By the 19th century the street was more residential. In David Hughson’s 1806 History and Description of London it was described as “noble, wide, and well built, inhabited by persons of property.”
One of them, a Samuel Baylis of Whitecross Street, was a founder member of the Radical Club, a fore-runner of the Liberal Party, along such famous names as Daniel O’Connell, Joseph Hume, Francis Place and Sir William Molesworth.
The Guildhall Library’s print collection shows some of the fine buildings on the street, including the Lord Mayor’s stables, Lady Holles’s School House, the Great Northern Railway Goods Depot, and the City Weights and Measures Office. For most of the 19th century the street was best known for the debtor’s prison.
Like much of the area, parts of Whitecross Street were firebombed in the December 1940 blitz. And the southern end has since been transformed by the post-war developments of the Whitbread estate and the Barbican.
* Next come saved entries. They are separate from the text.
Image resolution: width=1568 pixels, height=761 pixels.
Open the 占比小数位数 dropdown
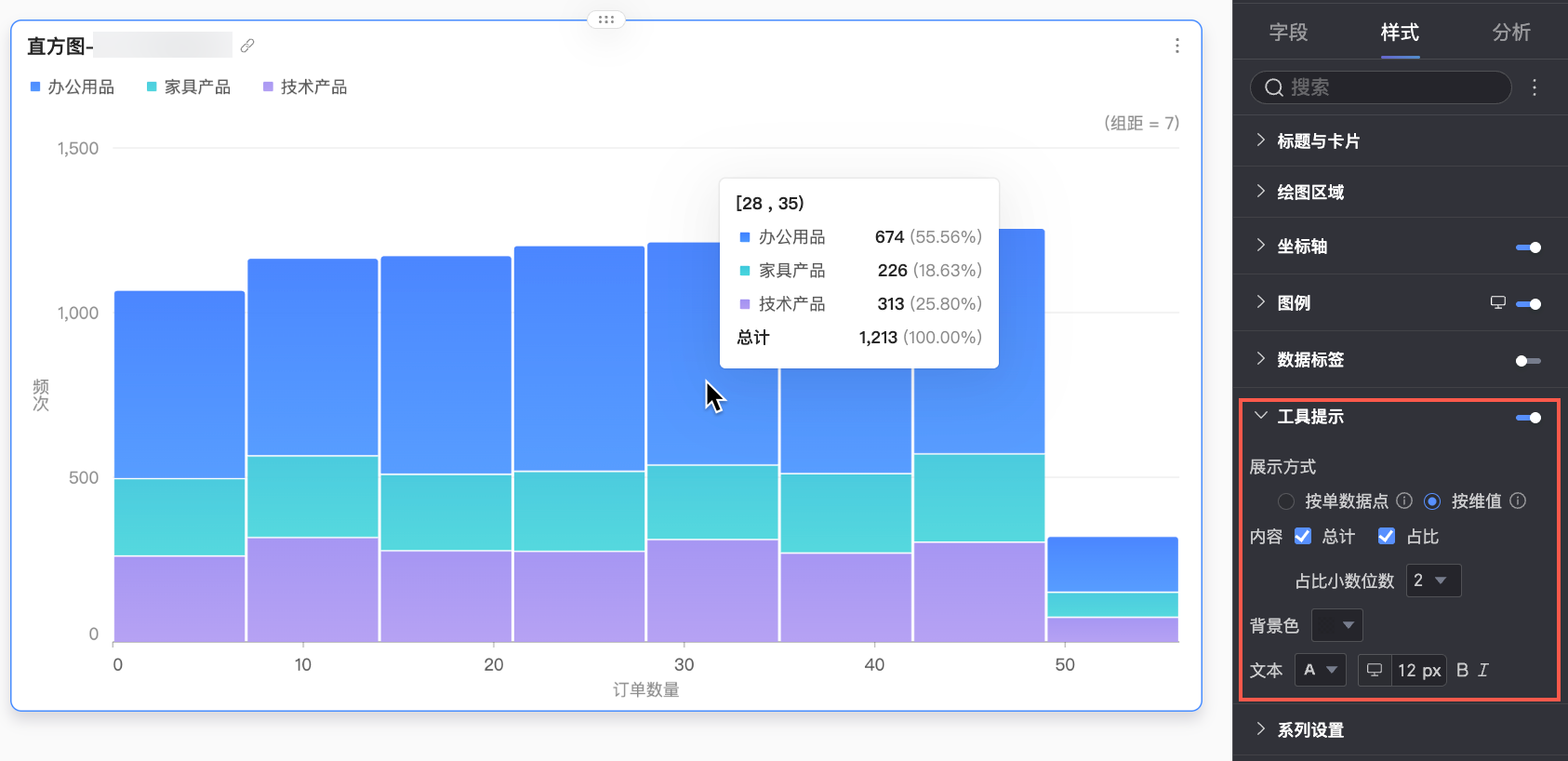point(1433,581)
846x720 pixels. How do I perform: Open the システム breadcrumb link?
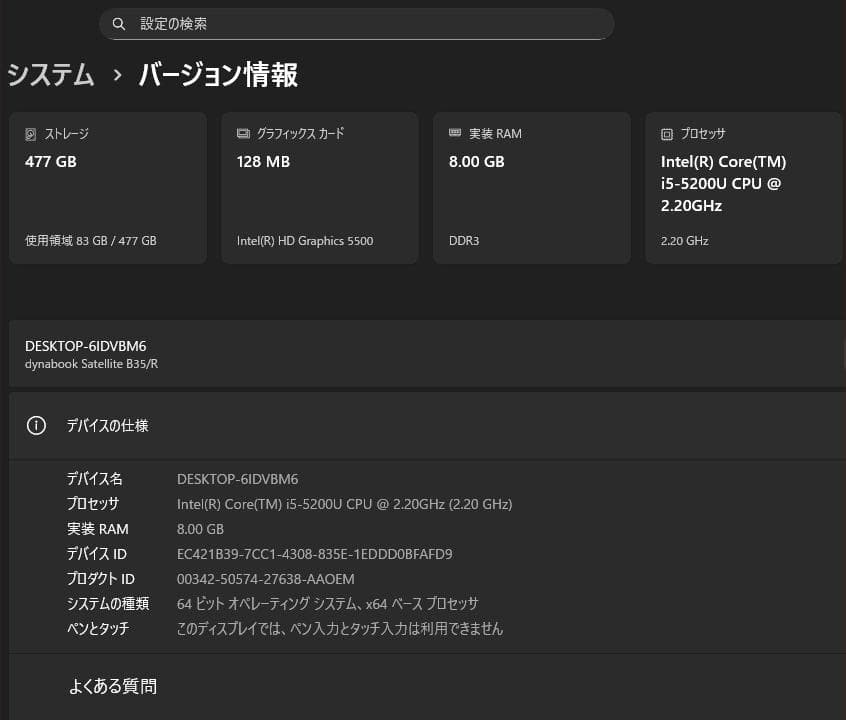click(x=50, y=75)
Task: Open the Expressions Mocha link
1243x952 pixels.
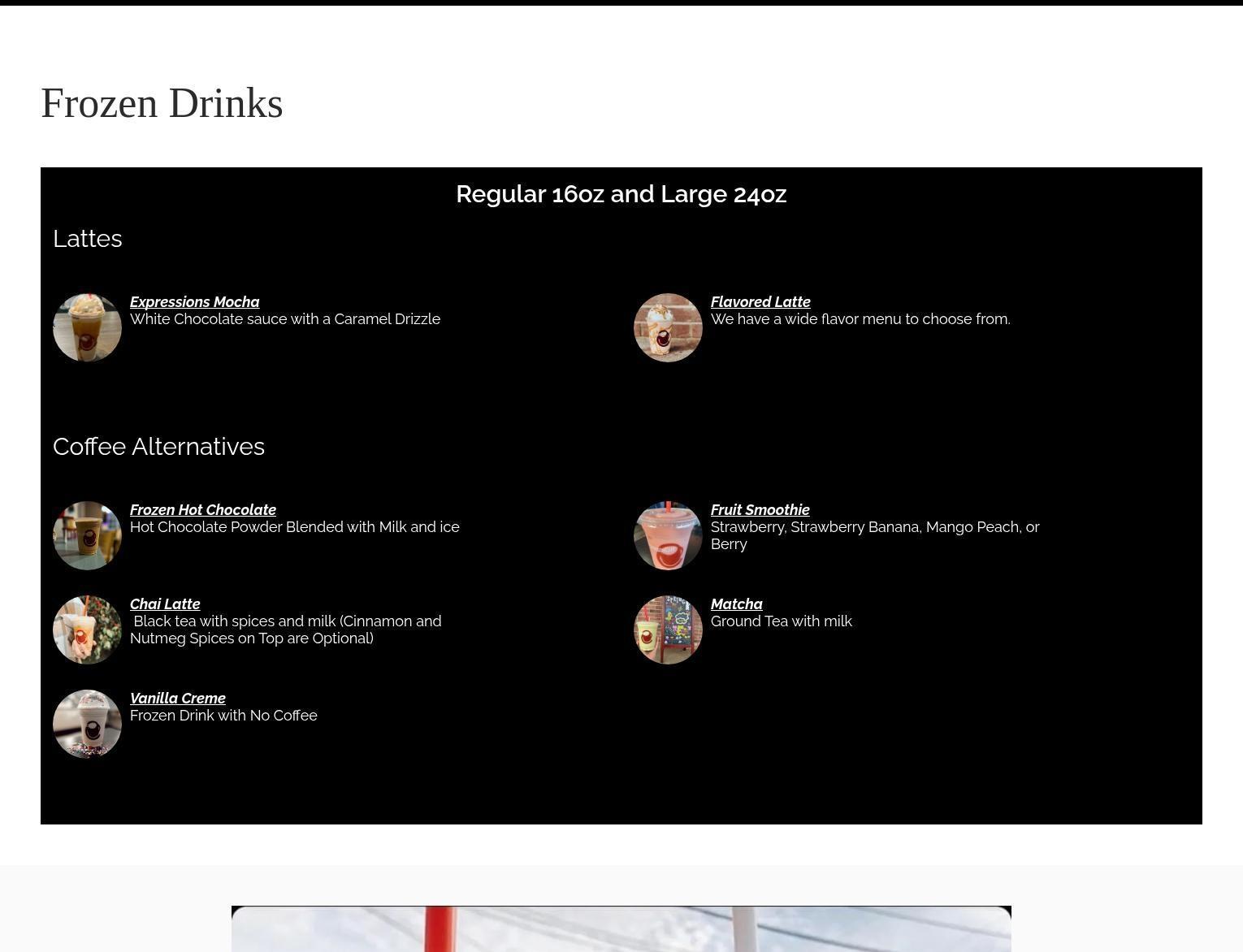Action: [194, 301]
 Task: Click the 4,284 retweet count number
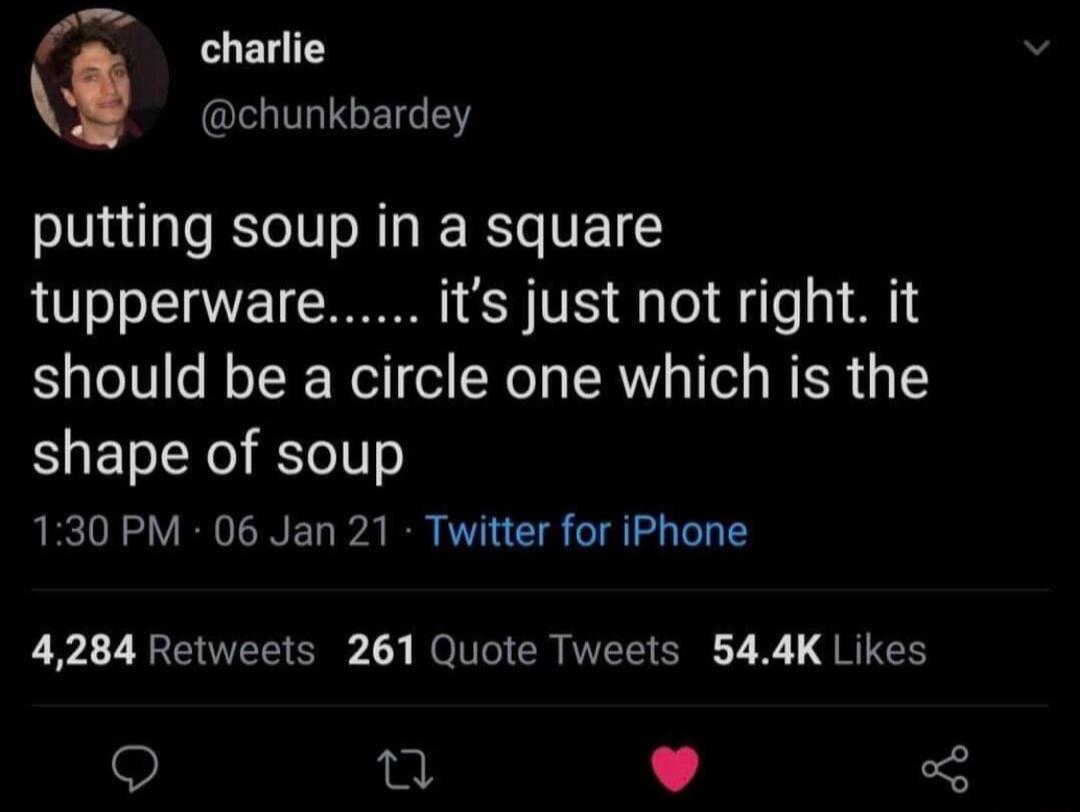tap(83, 651)
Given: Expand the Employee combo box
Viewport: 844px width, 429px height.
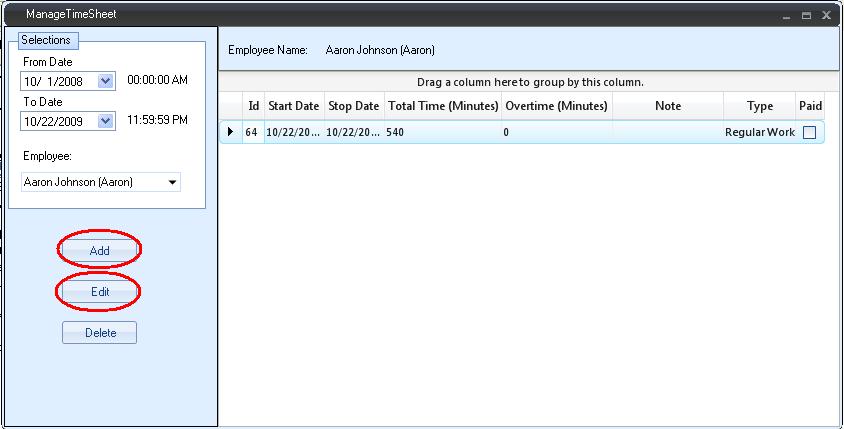Looking at the screenshot, I should pos(173,182).
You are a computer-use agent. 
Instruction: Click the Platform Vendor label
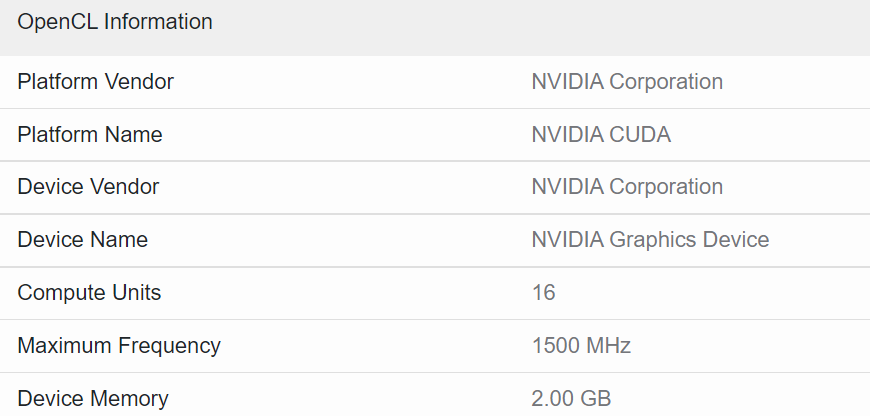pyautogui.click(x=95, y=82)
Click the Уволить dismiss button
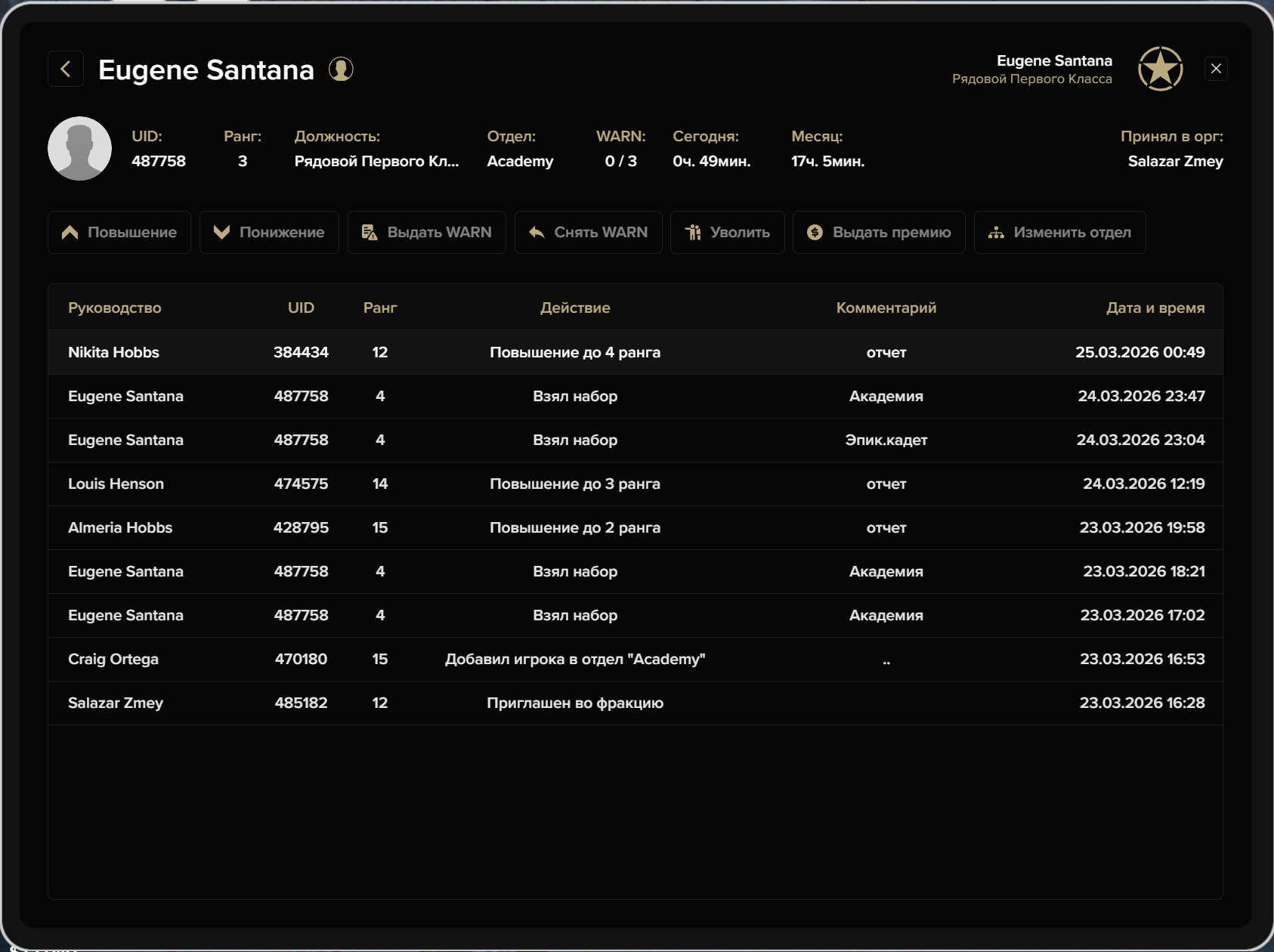 tap(727, 232)
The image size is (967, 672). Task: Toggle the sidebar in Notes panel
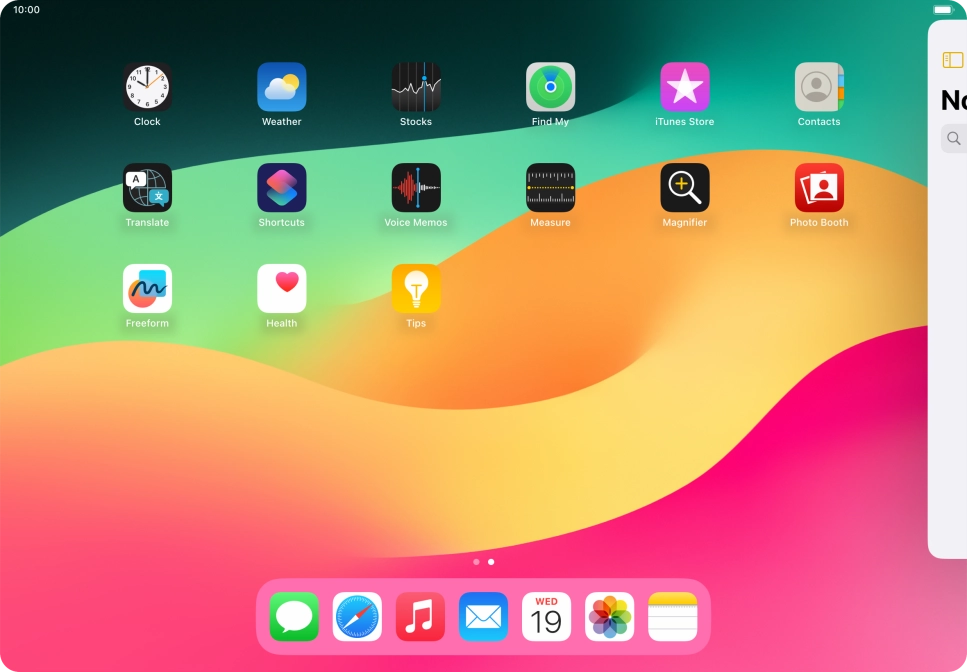[952, 61]
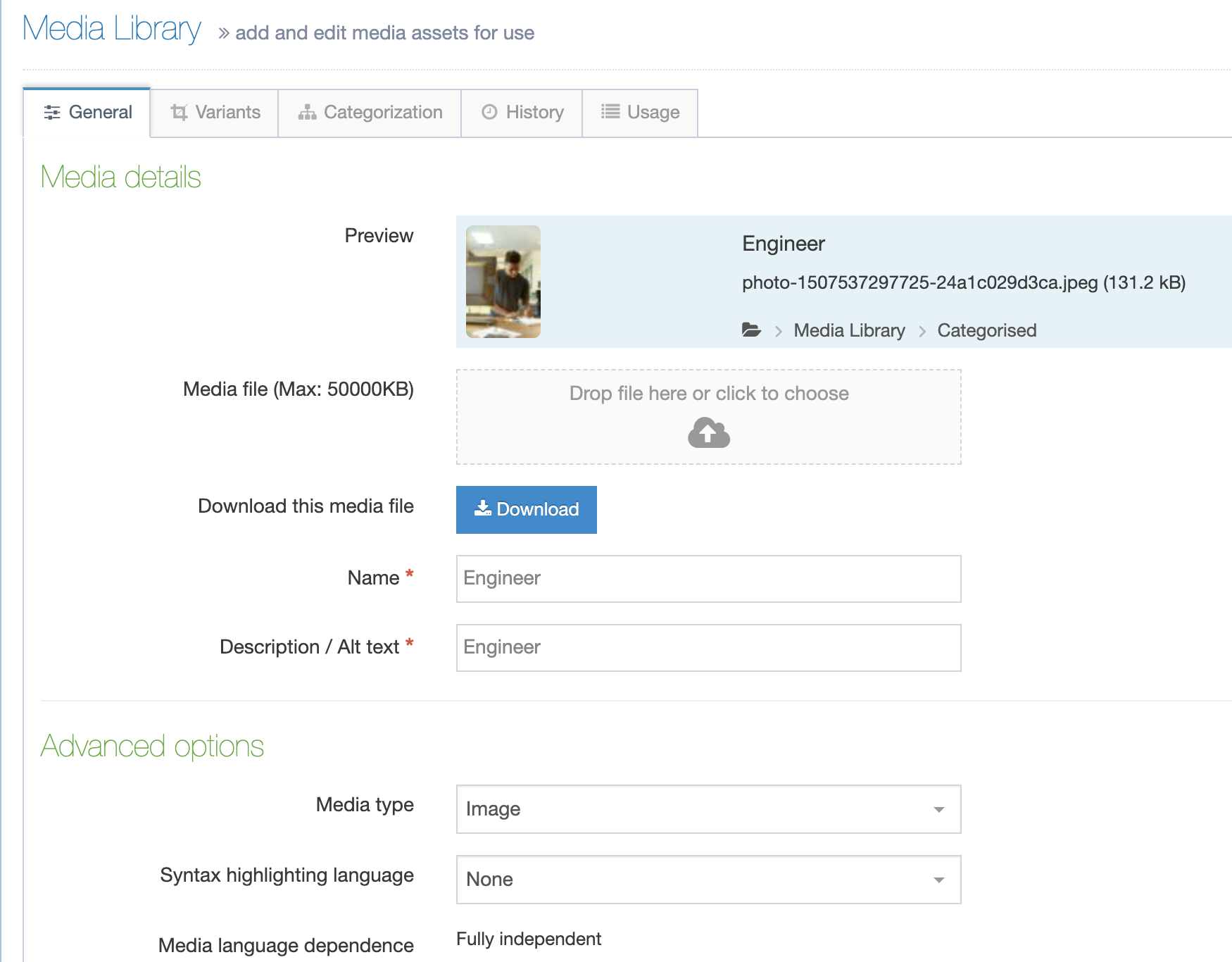Image resolution: width=1232 pixels, height=962 pixels.
Task: Click the Media type dropdown arrow
Action: click(938, 810)
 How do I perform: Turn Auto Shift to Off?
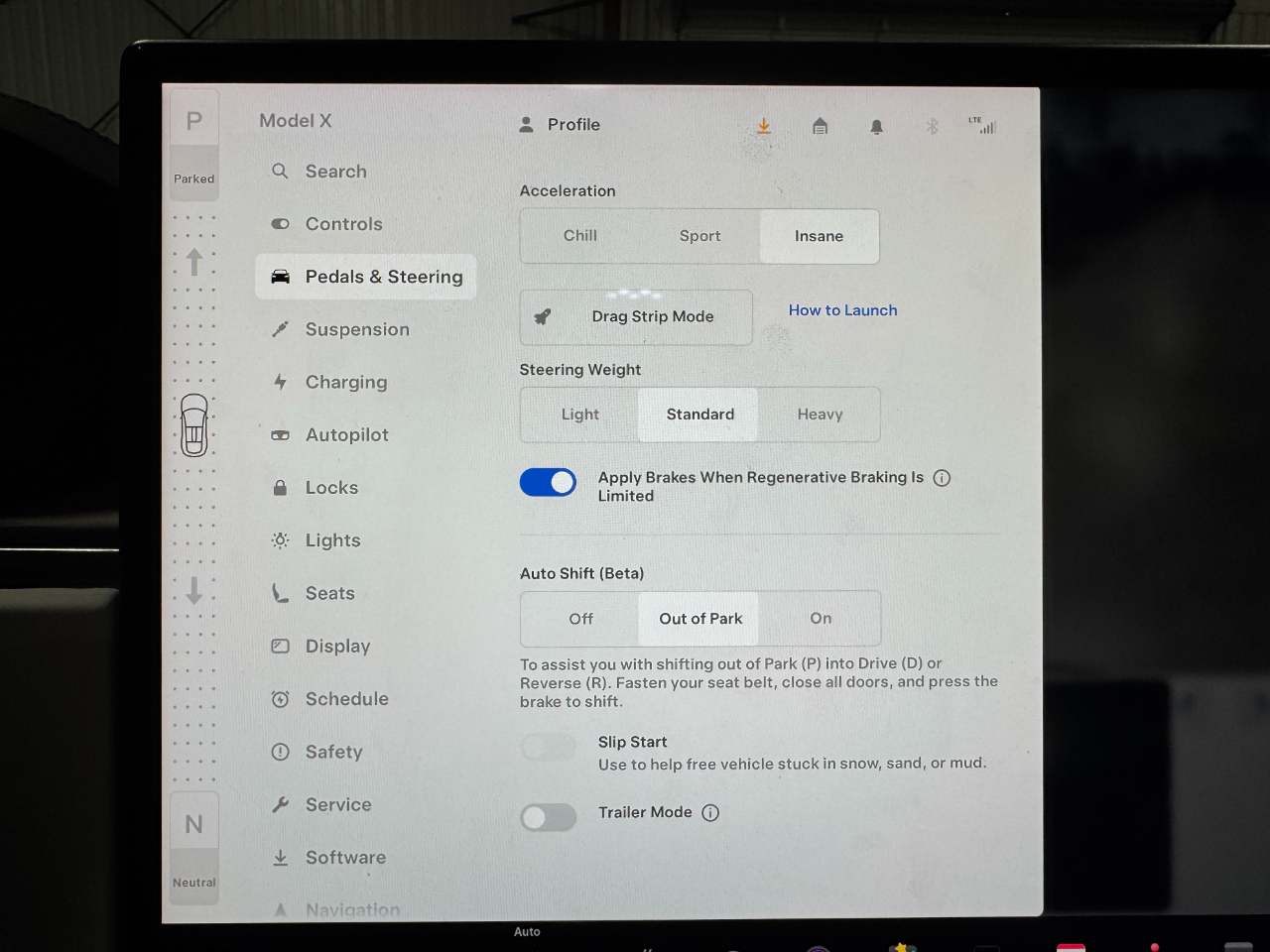point(580,619)
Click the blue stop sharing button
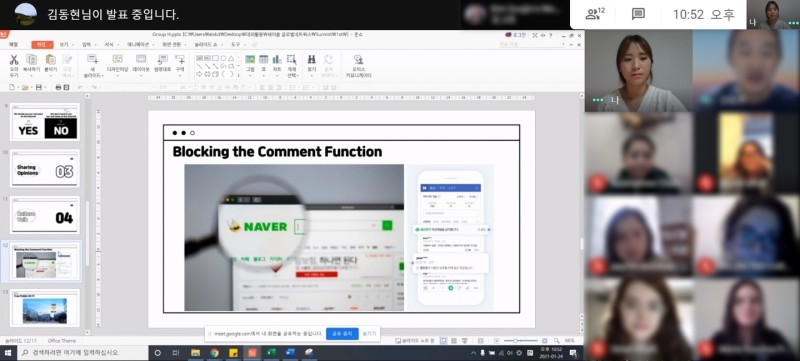Image resolution: width=800 pixels, height=361 pixels. [342, 334]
In recent years, the street has had a makeover with new lighting and paving. Now the revived market and the great mix of shops, from grocers to galleries, serve a very diverse neighbourhood in Bunhill ward.
One blot on the west side of the street is a run of empty properties opposite the Peabody estate. They have shop units on the ground floor and potential for housing above; the run of shops previously included cafes, a nail salon, and a record shop, but now they are just a semi-derelict eyesore.
Now the local regeneration project EC1 NewDeal and the Council are proposing to take over the properties with a compulsory purchase order, and plan to sell them on to a housing association; and if that isn’t possible, to sell them to a private developer. The Council may actually lose money on such a deal given falling property prices and all the legal costs involved in a CPO; so the partnership with EC1 NewDeal could make all the difference.